Molecular Biology Intern (High-Throughput Assays)

About The Position

Requirements

• Current PhD candidate in Biochemistry, Biophysics, Molecular Biology, Bioengineering, Chemical Biology, or a closely related field.
• Ideally within the final 1–2 years of their PhD program, with substantial hands-on experimental training in protein or molecular biology.
• Proven ability to independently design, execute, and troubleshoot experiments.
• Strong quantitative and analytical mindset, including comfort with large datasets from high-throughput screens.
• Clear written and verbal communication skills, with the ability to present complex results across disciplines.
• Highly organized, collaborative, and comfortable working in a fast-paced, interdisciplinary R&D environment.
• Strong molecular biology foundation: PCR, cloning (e.g., Gibson, Golden Gate), site-directed mutagenesis.
• Plasmid design, sequence verification, and basic construct troubleshooting.
• Experience with protein expression and characterization in at least one system (yeast, E. coli, or cell-free): Induction/optimization of expression, basic purification or lysate-based assays, SDS-PAGE/Western.
• Hands-on experience with high-throughput or quantitative assay formats, such as: Flow cytometry / FACS, plate-based binding assays (ELISA or similar), or cell-based functional assays.
• Comfort with data analysis and visualization: Experience with Python, R, or analysis tools such as GraphPad Prism is nice to have.
• General awareness and experience with AI data analysis

Nice To Haves

• Yeast surface display, phage display, ribosome/mRNA display, or other library-based screening technologies.
• Experience with conjugation and bioconjugation methods , for example: Cysteine-based conjugation (maleimide-thiol, halo tag, SNAP/CLIP, etc.). Click chemistry (e.g., azide–alkyne, DBCO, strain-promoted cycloaddition).

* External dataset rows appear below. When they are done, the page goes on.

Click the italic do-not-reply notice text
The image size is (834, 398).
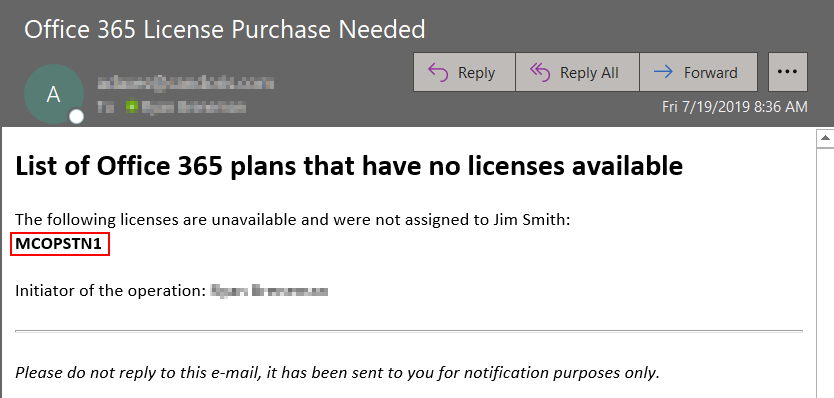tap(337, 372)
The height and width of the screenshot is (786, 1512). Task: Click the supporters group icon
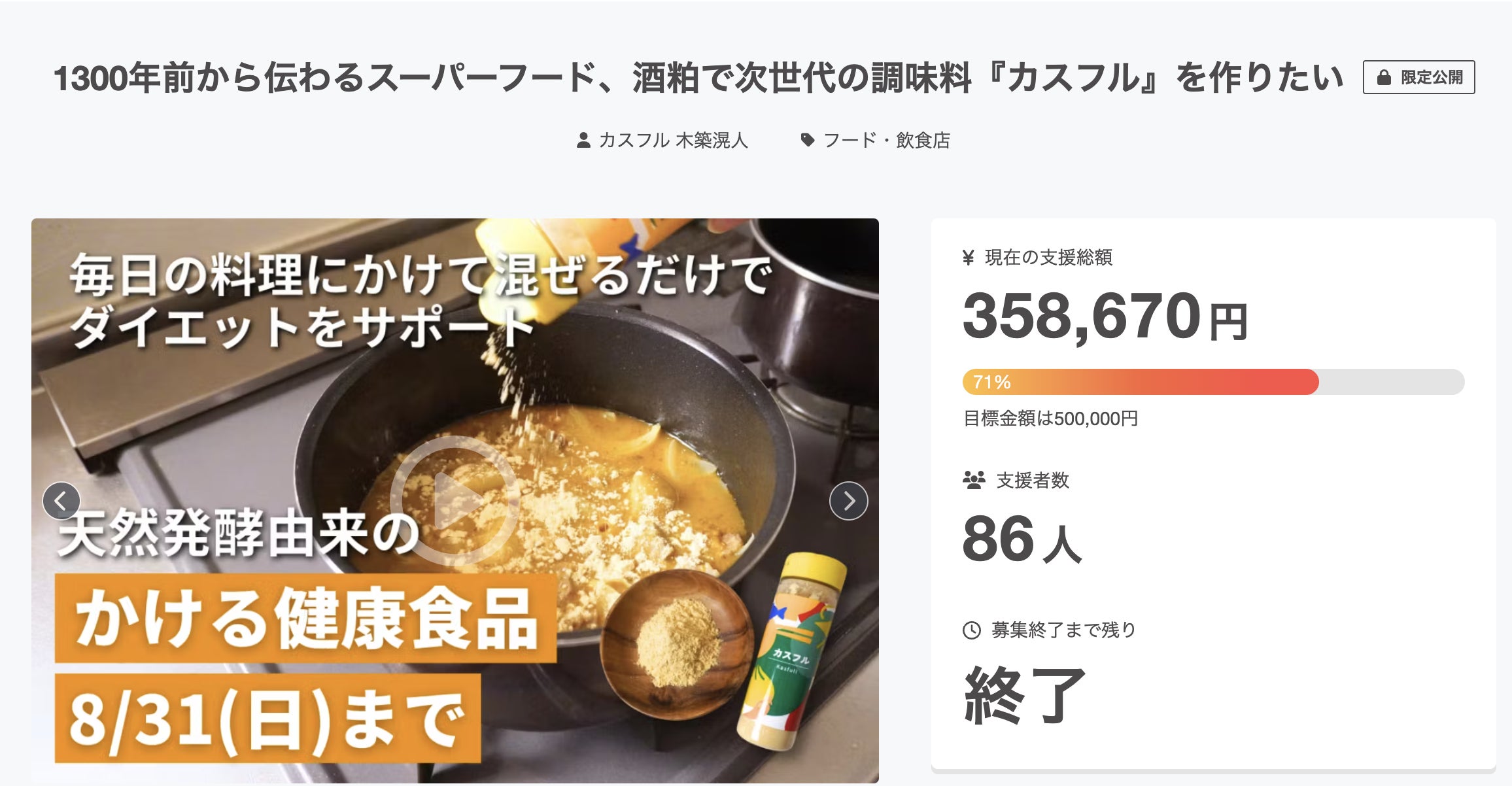[x=974, y=481]
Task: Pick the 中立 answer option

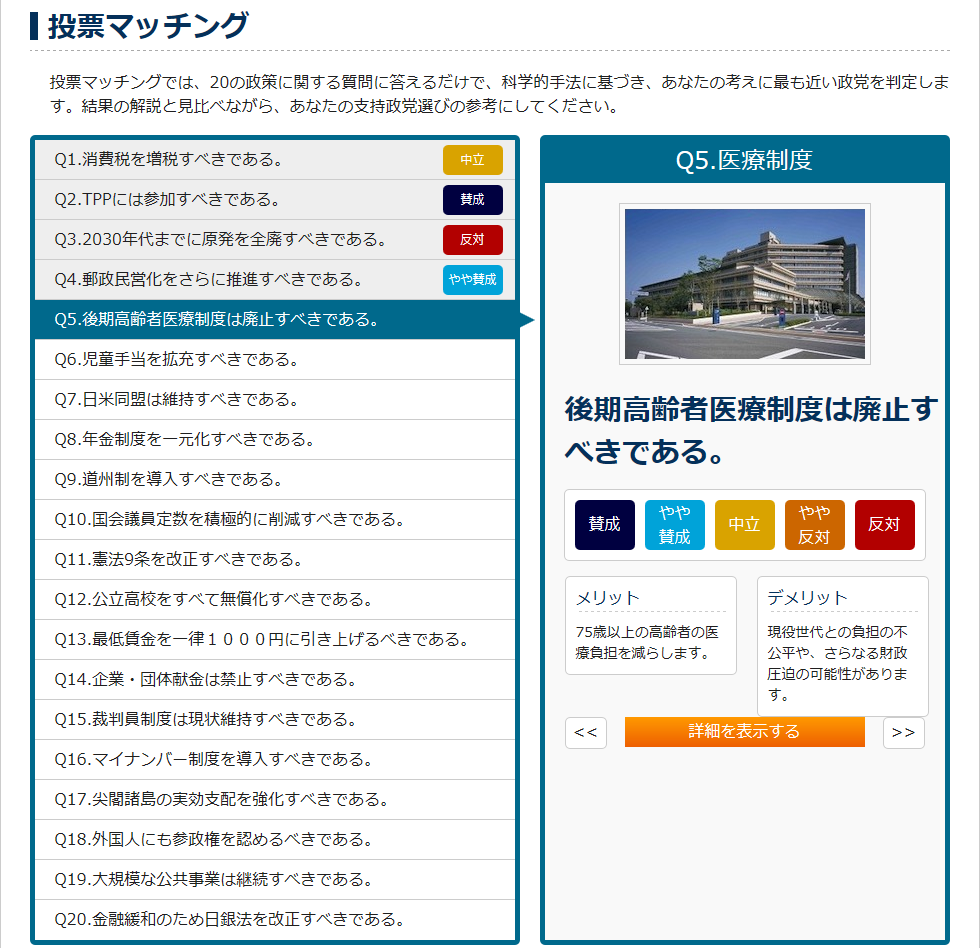Action: coord(745,525)
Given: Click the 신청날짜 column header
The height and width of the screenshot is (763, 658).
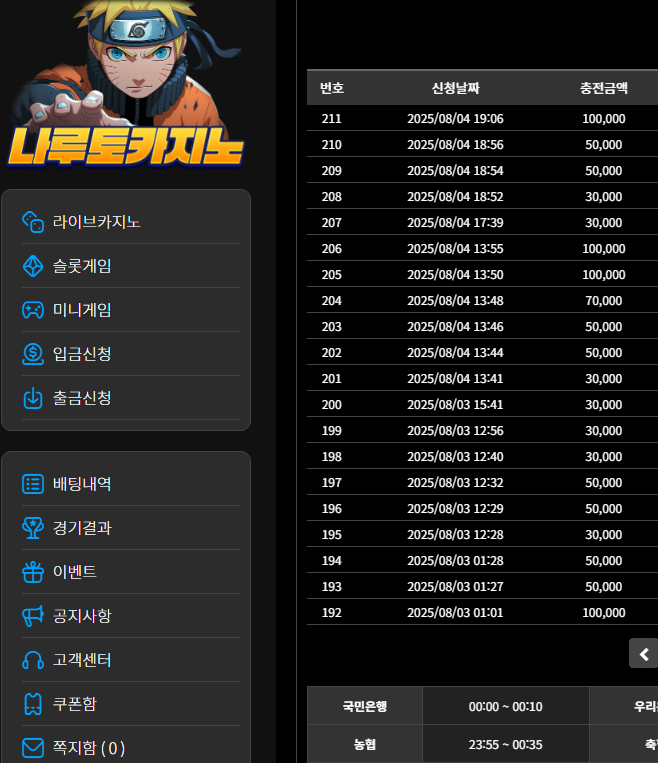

DNA-barcoding of proteins, or other methods linking proteins to nucleic acids or reporters.
• Familiarity with translation-linked or puromycin-based conjugation methods, or related approaches that couple protein synthesis to covalent capture is highly desired.
• Background in protein engineering, antibody/nanobody development, or de novo mini-binder workflows.

Responsibilities

• Develop, optimize, and execute high-throughput screening assays to evaluate custom proteins.
• Build and refine yeast surface display workflows (and/or related display platforms) for quantitative binder characterization using flow cytometry.
• Establish and compare surface-based screening formats, such as: Yeast display + FACS Surface-immobilized target assays (e.g., beads, chips, slides) Plate-based or bead-based binding and competition assays.
• Implement and benchmark conjugation strategies that link proteins to DNA or other reporter molecules for multiplexed assays and barcoded readouts.
• Design and execute cloning strategies for custom protein libraries and individual variants (PCR, Gibson/Golden Gate, site-directed mutagenesis).
• Construct and validate expression vectors for yeast and/or other systems, including QC of expression and display levels.
• Support expression and basic QC of selected binders (e.g., SDS-PAGE, Western blot, simple purification or lysate-based functional assays).
• Plan and perform FACS-based and/or plate-based binder screening experiments, including appropriate controls, titrations, and replicates.
• Analyze high-dimensional assay data (e.g., from flow cytometry or barcoded readouts) to rank candidates based on affinity, specificity, and other performance metrics.
• Where applicable, prepare samples and data for sequencing-based readouts and collaborate with others to interpret sequence–function relationships.
• Summarize findings in clear figures, tables, and internal reports, and present progress in regular team meetings.
• Work with computational design, protein production, and assay development teams to integrate experimental results into the design–build–test–learn cycle.
• Maintain detailed electronic lab notebook records, SOPs, and reagent documentation to ensure reproducibility and handoff.
• Contribute to a final internal report and presentation describing the developed workflows, experimental results, and recommendations for future development.